韓国銀行は26日、 導体輸出の拡大傾向を踏まえ、今年の韓国経済成長率を前年比2%と予想した。昨年の1%成長を上回る見通しとなる。
ただし、半導体をはじめとする情報技術(IT)分野に偏った成長、急激な株価上昇、人工知能(AI)技術の発展による副作用として、いわゆる「K字型二極化」が一段と深刻化するとの懸念も示された。韓国銀行金融通貨委員会は同日、基準金利を年2.5%で6会合連続据え置きとし、明確な利下げ・利上げの根拠が乏しい中、6カ月後も現行水準を維持する可能性が高いとの見方を示した。
●成長率2%のうち0.7%は半導体
韓国銀行が公表した今年の成長率見通し(2.0%)は、潜在成長率(約1.8%)を0.2ポイント程度上回る水準で、昨年11月時点の従来予測(1.8%)より引き上げられた。
上方修正の最大要因は半導体輸出の好調だ。韓国銀行は半導体価格の上昇を反映し、今年の経常収支の黒字を1700億ドル(約243兆ウォン)と見込む。昨年の過去最大の黒字(1231億ドル)を上回る規模だ。半導体輸出の増勢が続いた場合、成長率は2.2%に達する可能性があるともした。
半導体景気は韓国経済にとって追い風である一方、「両刃の剣」ともなり得る。今年の成長率予測値2.0%のうち、半導体などIT製造業の寄与分は0.7ポイントに上る。韓国経済が半導体に大きく依存していることの裏返しでもある。韓国銀行は、来年の国内総生産(GDP)の成長率を今年より0.2ポイント低い1.8%と予想した。来年は半導体輸出の伸びが鈍る可能性があるためだ。
韓国銀行お李昌鏞(イ・チャンヨン)総裁は、二極化の要因として、半導体などIT中心の成長、高所得層を中心とした株価上昇益、AI活用格差の3点を挙げ、「韓国の二極化問題は今後さらに深刻化する可能性が大きい。構造調整などを通じた備えが必要だ」と述べた。

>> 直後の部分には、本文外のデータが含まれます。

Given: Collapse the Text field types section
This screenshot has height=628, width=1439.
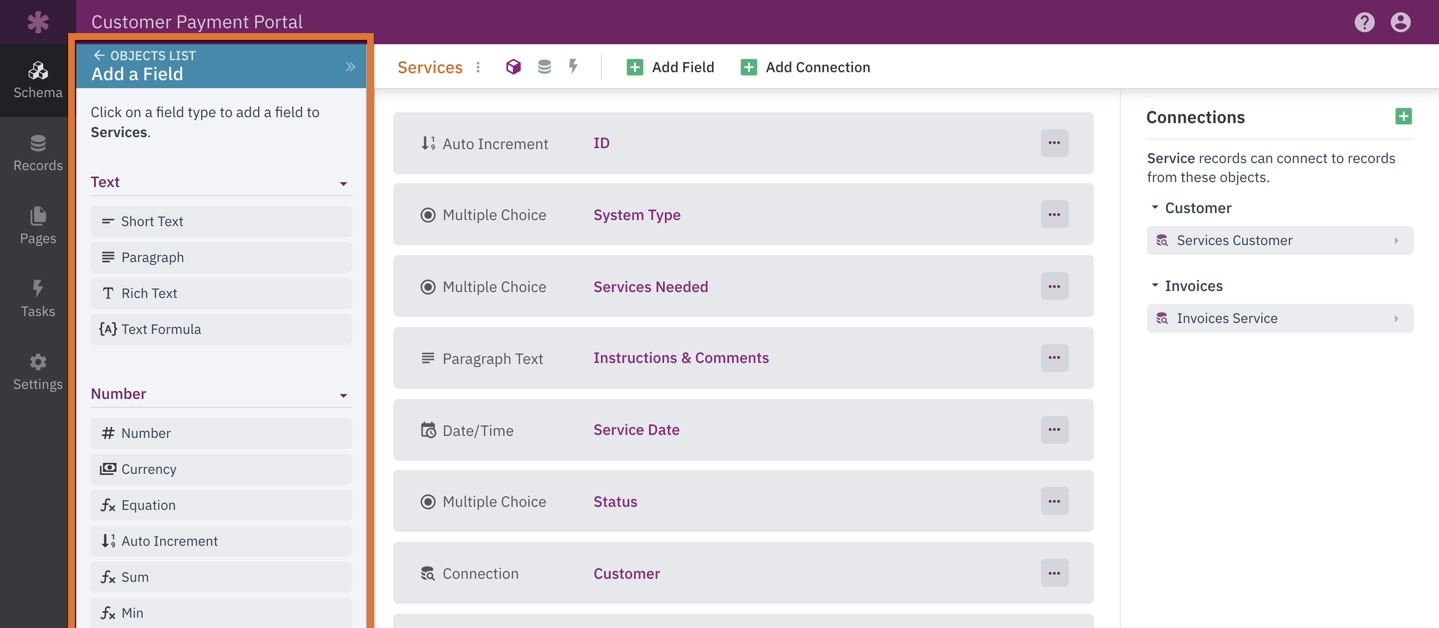Looking at the screenshot, I should tap(343, 184).
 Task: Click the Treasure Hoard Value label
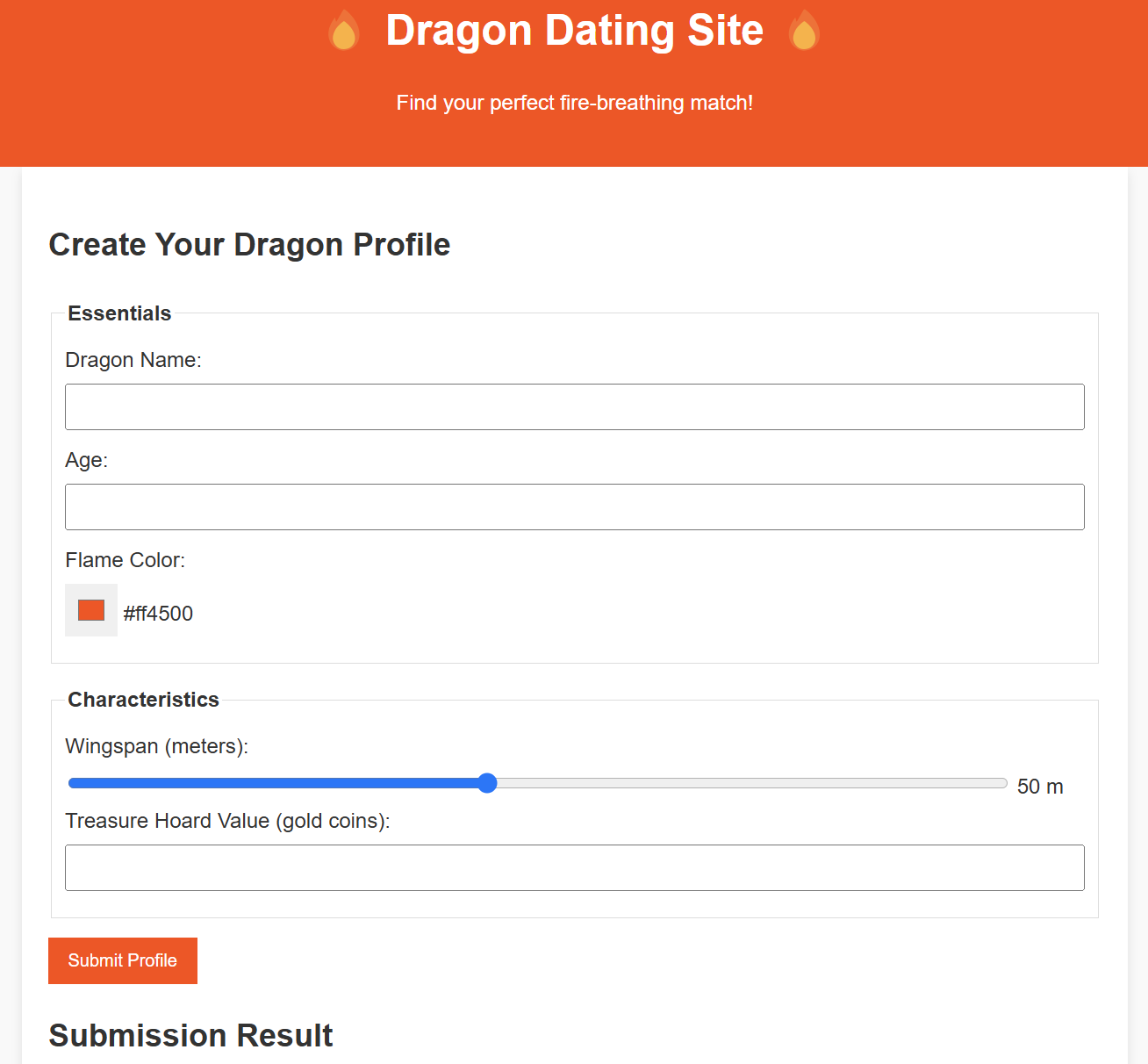point(227,821)
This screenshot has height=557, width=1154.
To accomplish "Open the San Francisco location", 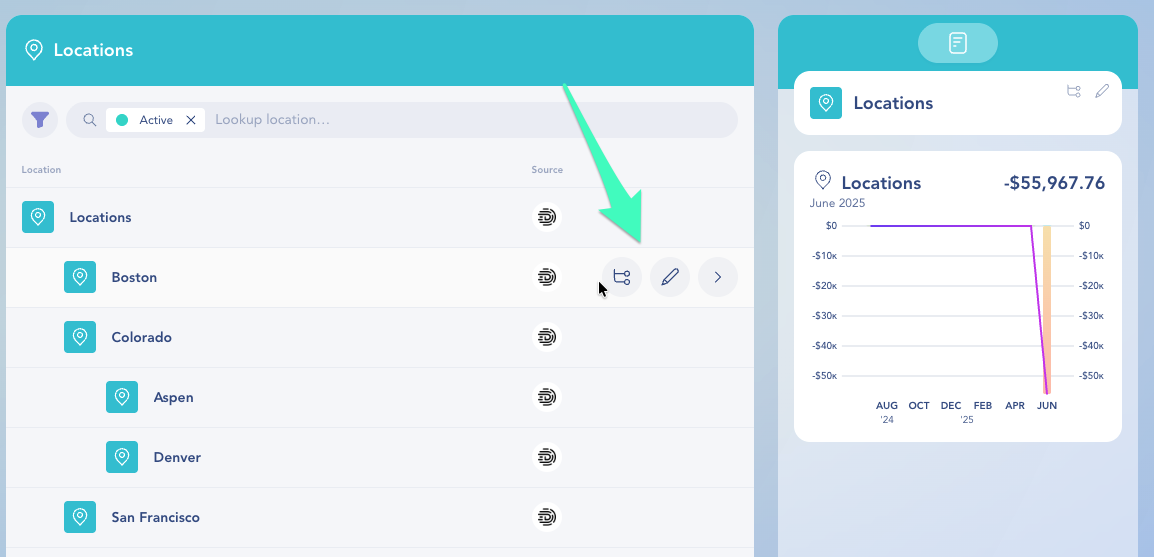I will coord(155,517).

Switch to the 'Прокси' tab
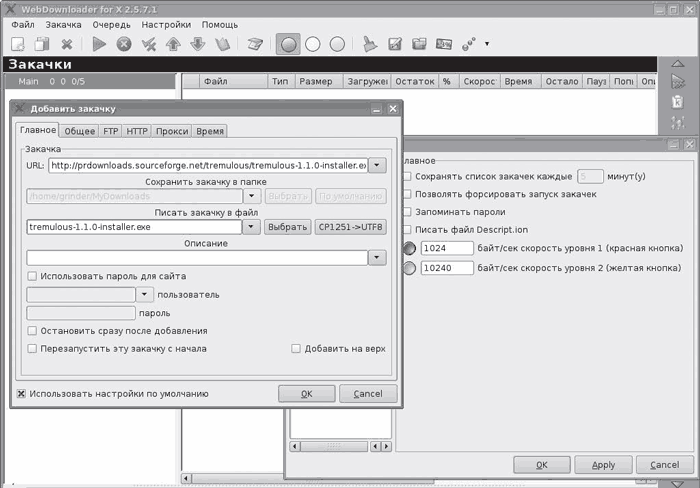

分配状況を示す指標も悪化している。国家データ処によると、所得格差を示す「均等化可処分所得5分位倍率」は昨年第4四半期(10~12月)に5.59倍と、1年前(5.28倍)より拡大した。上位20%と下位20%の所得格差が広がったことを意味する。第4四半期基準で前年より悪化したのは、統計を取り始めた2019年以降で初めてだ。
●基準金利、6会合連続で2.5%維持
金融通貨委員会は同日、基準金利を年2.5%で据え置き、「物価上昇率が目標水準(2%)付近で安定し、成長も予想より良好な改善傾向を示している」と説明した。
市場では当面、現行水準が維持されるとの見方が強い。金融通貨委員7人が6カ月後の金利水準を予測したドットチャートでは、2.50%の維持が16件で最多だった。0.25ポイントの利下げ予想は4件、利上げ予想は1件にとどまった。
金利を引き上げれば二極化で景気回復の実感が乏しい層への打撃が懸念され、引き下げれば株式や不動産市場に流入した流動性の管理が難しくなる。金融当局はその間で難しい判断を迫られている。